The Truth in Lending Act was created in 1968 as a federal law. There were problems with lenders and borrowers and the borrower’s ability to payback loans. Often terms were not laid out clearly and it was pretty much the same as a situation a loan shark might pull on a customer. Excessive fees and random charges added up exponentially making sure the borrower was never able to ever pay back the loan and the lender had a source of income forever. They held your “good name” out as something you could lose if you defaulted on the debt and you, as the consumer had no recourse against the company. This meant the consumer was always at the mercy of the business.
What Does the Truth in Lending Act Require
There are three main rules to the Truth in Lending Act. A creditor is not allowed to advertise a deal which is not really available to most people. If it is only available to a preferred borrower, then it can not be used to rope in a regular customer. Second, all of the terms or none of the terms must be in the advertisements. This keeps companies from advertising a 0 % interest rate without letting you know that it only applies to the first six months or only certain purchases. If any term is listed, all the terms are listed.
If a company is allowing you to pay off goods and services over a particular period of time that equals more than four payments, it must be clearly printed the cost of the credit you are getting. This helped to stop car salesman from jacking up the price after a few months without the person knowing about it. This often happened because the company claimed, “they could have paid it off with no penalty, but they didn’t.” Everything must be spelled out and initialed.
Why Consumers Must Use Caution
While all of these rules were instituted to protect the consumer, that doesn’t mean advertising can’t be tricky. Companies have entire marketing departments out there to try and make sure they reel in the best clients and that they get the best deal for the company, not the person. This means that the 0 % APR is in 56 point font on the front page and the rest of the terms and conditions are in a small paragraph on the back in 4 point font. They are often written in light gray type, harder to spot and harder to read. They are following the letter of the law, though not really the spirit of it. Further complicating the situation are identity thieves who come up with creative ways to fool consumers into divulging their sensitive financial data. They requires more diligence from the general public and creates a need for enhanced identity protection services in the future.
Credit Card Practice Regulations
Another thing the Truth in Lending Act changed things for the good of the consumer is that it laid out a standard for reporting violations. Basically, a company can’t just say you are late or defaulted. There are time frames and gray areas of reason. This means your free credit score should be more direct. You can clearly see what you need to fix and the lenders can clearly see what the problems were. It also called for a fair resolution of billing disputes. While it does not regulate charges you can incur, it does spell out a way for you to file complaints and resolve credit issues.
How Costs are Calculated
While everyone is used to the term “APR” the truth is, it was not so easy to calculate in the past. The act set forth a way of determining how to calculate the interest and if the company wishes to deviate from the policy, it must be clearly stated how fees and interest is incurred.
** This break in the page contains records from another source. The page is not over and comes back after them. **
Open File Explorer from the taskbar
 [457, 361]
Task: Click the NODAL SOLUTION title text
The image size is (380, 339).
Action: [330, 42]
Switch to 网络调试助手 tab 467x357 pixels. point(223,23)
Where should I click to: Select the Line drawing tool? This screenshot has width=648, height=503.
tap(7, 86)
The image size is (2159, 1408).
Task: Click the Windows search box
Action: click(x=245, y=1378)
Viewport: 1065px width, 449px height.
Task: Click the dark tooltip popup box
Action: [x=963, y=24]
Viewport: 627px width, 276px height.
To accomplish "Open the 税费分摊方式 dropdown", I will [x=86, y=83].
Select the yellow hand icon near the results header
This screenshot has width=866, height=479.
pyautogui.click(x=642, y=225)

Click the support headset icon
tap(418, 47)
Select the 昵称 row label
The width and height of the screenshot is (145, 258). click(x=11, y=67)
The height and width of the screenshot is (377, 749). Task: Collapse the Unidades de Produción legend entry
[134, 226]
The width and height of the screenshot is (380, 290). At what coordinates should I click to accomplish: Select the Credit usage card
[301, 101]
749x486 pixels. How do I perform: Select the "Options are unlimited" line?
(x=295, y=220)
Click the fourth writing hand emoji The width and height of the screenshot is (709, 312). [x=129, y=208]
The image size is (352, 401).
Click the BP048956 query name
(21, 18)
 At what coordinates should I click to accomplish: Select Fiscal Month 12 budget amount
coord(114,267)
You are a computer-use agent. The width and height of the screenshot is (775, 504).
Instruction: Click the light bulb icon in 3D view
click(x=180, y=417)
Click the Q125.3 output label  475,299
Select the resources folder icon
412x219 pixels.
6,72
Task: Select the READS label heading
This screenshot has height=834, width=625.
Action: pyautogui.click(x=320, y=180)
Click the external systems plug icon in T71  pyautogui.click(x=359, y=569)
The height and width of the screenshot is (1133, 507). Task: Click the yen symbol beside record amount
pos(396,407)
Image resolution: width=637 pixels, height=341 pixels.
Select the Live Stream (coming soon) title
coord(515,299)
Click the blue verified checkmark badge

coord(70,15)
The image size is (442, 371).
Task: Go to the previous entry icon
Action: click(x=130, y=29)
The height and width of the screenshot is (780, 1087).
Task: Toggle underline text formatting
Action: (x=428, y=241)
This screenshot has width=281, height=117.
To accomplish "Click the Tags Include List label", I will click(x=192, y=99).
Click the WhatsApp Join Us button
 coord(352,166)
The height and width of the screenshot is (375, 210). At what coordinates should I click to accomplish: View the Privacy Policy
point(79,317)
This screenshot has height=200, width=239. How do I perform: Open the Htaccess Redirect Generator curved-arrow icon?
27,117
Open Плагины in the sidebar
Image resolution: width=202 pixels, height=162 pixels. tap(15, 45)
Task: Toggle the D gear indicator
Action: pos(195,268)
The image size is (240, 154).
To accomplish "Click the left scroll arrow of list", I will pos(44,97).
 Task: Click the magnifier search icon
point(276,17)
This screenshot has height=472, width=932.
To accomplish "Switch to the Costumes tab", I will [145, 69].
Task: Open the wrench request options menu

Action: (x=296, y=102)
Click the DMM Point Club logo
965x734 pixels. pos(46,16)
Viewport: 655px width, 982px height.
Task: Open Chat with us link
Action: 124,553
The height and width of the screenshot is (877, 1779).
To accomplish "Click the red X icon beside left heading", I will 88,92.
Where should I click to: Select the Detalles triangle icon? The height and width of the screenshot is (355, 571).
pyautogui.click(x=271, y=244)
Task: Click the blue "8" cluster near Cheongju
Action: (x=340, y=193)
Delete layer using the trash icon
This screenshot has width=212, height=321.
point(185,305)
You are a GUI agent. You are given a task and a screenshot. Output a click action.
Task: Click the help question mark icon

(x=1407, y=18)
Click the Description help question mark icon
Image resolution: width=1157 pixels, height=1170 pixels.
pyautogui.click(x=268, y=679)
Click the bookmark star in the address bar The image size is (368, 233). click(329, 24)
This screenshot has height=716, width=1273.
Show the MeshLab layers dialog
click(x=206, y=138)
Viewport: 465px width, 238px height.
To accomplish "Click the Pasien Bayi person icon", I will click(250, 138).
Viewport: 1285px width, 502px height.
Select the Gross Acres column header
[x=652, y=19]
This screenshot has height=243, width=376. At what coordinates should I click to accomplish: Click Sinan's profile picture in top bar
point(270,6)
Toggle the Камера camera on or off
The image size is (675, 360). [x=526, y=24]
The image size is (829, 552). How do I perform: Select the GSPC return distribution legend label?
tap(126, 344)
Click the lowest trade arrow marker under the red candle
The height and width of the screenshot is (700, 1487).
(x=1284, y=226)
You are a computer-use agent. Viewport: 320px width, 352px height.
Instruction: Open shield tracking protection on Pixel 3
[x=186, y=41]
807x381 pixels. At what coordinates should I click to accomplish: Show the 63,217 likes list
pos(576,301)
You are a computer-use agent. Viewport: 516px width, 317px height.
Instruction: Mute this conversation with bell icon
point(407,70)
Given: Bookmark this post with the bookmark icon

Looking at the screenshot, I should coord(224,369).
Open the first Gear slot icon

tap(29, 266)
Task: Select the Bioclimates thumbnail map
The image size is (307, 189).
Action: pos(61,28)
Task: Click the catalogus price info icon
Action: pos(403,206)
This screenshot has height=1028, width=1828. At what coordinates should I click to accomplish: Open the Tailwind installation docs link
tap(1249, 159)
There is a way for everyone borrowing money to know exactly how much they currently owe as well as how much they will owe. It is no longer a gray area.
There are always going to be “tricks of the trade” and ways companies can take advantage of consumers. The consumer must be engaged, concerned and diligent to ensure their own financial security. The Truth in Lending Act does not save everyone, but it at least gives you the tools you need to make informed choices and keep your credit in check. What you do with the information means the difference between successful borrowing and failed borrowing.